她不明白事情为什么会变成这样,她想责问什么,最后却只能责问那场失忆。
是山匪,是掉落的马车,是至今未寻到方法的失忆,关住了她的少年,困住了他的记忆,消磨了他对她的情爱,让他的眼神变得冷漠,神情变得漠然,让她们素未蒙面,陌不相识,让一切似乎从开始就变成了错误,让她心心念念的大婚成为了威胁的产物。
她无法责怪他的厌恶,亦无法责怪自己的喜欢。
盛烟泣不成声,不能自已,世界在这一刻恍若陷入寂静。
深更半夜时,盛序安寻到了依靠在角落的她,盛序安什么都没问,只是将她拥入了怀中。
拥抱让盛烟的意识回神一瞬,她脸上的泪痕已经干涸了,像是此时已经安静下来的雪。

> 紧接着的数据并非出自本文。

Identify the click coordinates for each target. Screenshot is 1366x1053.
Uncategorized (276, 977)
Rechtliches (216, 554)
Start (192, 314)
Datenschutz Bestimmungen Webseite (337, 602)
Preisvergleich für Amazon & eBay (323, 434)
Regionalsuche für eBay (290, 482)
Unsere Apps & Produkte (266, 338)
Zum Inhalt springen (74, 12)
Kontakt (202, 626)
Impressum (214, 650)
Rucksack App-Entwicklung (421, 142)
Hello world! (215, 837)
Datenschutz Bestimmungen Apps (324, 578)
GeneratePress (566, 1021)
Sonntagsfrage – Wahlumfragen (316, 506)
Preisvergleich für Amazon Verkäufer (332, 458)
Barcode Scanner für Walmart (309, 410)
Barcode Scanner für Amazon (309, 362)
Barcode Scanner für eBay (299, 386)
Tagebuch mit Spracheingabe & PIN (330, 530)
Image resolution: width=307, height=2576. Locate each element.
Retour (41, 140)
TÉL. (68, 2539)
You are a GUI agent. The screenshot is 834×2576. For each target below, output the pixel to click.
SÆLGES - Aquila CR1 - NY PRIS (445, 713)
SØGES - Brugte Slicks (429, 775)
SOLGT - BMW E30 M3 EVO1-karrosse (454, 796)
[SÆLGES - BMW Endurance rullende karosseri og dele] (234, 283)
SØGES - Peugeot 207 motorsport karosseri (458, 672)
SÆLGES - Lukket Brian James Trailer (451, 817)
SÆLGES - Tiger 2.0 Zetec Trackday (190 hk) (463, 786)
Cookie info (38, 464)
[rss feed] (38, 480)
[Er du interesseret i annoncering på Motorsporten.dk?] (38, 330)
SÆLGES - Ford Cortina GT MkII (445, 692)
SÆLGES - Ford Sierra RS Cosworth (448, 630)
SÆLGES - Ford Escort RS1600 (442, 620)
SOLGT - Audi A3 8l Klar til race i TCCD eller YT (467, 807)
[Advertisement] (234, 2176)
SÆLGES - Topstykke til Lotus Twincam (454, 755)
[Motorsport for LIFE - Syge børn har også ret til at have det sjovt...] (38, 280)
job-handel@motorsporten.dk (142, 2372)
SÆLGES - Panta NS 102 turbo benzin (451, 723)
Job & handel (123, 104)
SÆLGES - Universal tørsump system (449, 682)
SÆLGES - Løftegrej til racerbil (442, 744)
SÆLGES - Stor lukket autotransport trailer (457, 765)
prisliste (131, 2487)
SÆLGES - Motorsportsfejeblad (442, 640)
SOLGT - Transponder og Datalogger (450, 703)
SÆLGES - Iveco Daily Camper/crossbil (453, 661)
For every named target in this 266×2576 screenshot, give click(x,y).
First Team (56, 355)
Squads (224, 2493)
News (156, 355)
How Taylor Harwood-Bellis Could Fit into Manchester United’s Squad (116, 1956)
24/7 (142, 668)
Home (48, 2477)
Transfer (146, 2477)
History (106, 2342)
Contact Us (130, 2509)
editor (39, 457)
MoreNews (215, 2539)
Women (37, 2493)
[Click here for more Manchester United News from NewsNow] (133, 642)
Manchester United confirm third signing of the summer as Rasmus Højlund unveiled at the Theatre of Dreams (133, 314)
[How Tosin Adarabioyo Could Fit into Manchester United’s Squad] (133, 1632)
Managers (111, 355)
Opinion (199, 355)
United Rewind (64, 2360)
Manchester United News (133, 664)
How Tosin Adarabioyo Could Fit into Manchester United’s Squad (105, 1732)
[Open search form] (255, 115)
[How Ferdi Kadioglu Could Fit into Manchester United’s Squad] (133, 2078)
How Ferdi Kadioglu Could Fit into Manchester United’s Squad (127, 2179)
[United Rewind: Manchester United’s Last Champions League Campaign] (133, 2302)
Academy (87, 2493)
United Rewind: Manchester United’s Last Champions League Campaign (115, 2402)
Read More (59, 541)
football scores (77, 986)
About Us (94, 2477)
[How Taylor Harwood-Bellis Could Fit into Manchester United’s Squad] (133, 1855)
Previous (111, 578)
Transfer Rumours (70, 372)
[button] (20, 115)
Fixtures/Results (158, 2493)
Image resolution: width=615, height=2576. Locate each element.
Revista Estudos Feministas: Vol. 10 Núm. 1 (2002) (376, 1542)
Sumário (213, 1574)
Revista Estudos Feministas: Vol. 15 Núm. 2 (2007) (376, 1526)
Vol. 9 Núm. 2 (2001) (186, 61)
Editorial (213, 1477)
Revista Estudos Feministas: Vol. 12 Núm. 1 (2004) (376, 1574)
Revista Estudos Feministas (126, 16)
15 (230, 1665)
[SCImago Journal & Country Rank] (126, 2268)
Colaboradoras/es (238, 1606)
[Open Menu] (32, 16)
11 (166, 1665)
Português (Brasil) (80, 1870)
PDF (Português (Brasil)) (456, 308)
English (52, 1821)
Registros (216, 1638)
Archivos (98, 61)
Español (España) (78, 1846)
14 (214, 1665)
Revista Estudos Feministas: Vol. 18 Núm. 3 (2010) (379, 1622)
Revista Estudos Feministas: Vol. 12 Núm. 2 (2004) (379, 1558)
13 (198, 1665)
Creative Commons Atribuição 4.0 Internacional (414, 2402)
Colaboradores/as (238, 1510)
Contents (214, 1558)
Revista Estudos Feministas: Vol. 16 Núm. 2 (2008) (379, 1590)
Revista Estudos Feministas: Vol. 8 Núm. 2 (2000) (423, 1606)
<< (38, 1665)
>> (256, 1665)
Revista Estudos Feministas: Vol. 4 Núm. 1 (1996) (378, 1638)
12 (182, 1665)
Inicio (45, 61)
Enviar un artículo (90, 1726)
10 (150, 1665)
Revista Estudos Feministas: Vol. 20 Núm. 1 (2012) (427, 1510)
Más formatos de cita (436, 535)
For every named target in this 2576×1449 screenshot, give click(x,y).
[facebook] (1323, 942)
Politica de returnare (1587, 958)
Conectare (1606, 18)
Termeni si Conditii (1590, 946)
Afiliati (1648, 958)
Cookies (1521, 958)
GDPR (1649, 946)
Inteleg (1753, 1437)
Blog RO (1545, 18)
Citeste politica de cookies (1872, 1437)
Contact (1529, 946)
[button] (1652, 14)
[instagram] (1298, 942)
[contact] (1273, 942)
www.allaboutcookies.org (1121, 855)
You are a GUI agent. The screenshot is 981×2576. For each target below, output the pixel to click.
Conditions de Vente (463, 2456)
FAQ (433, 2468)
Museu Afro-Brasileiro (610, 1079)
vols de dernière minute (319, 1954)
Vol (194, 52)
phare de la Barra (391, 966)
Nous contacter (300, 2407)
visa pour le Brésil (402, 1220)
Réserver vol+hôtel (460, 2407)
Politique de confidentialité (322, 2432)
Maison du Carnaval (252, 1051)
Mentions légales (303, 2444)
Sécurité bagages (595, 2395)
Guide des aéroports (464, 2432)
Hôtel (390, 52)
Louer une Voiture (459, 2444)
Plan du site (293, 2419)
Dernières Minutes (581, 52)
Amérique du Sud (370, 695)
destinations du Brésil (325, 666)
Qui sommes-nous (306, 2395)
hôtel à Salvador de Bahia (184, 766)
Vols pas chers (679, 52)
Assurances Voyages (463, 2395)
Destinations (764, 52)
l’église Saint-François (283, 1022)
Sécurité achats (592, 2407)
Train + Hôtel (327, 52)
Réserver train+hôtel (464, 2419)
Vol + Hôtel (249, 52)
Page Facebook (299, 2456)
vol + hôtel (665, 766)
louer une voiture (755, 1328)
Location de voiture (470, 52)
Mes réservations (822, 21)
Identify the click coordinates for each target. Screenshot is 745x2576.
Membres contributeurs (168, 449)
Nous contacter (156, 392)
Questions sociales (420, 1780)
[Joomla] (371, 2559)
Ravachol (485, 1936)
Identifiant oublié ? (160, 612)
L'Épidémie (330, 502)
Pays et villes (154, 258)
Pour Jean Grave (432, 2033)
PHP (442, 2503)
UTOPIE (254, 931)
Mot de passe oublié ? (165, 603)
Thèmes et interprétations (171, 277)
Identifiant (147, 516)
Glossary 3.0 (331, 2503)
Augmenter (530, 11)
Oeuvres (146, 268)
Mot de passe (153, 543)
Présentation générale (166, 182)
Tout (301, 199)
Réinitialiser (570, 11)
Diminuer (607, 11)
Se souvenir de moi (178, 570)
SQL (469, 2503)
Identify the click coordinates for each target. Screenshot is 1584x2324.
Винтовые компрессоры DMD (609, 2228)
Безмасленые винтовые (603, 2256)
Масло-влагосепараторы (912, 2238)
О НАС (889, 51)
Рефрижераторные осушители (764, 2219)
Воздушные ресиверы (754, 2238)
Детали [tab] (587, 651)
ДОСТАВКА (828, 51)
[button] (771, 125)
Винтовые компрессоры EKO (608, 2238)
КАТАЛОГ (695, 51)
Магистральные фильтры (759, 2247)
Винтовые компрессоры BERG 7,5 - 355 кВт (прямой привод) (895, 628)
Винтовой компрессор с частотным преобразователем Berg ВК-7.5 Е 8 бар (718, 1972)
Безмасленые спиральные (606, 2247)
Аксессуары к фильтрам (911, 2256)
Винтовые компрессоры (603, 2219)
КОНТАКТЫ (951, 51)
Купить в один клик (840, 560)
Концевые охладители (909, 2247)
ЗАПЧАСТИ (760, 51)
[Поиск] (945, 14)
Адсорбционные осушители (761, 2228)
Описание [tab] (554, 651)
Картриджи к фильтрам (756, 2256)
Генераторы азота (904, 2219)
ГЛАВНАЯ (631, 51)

盛序安什么都没有说,只是将她的头按在怀中。
那一声带着哭腔的“哥哥”从怀抱中呜咽出来,盛序安温柔哄着:“想哭就哭出来,哥哥带了糖,哭完我们吃糖好不好。”
盛烟原本的哽咽声变成了大哭,她抱紧盛序安,哭着道:“哥哥,今天月亮怎么这么暗,怎么能因为是冬日月亮就这么暗呢,月亮不公平,月亮怎么能不公平呢”
盛序安一怔,望向了天上的月亮。其实很亮,把地上的白雪映得格外地白。
他轻声哄着:“好,不公平,我们回去点灯好不好,点很多很多盏,一定要比不公平的月亮亮上许多。”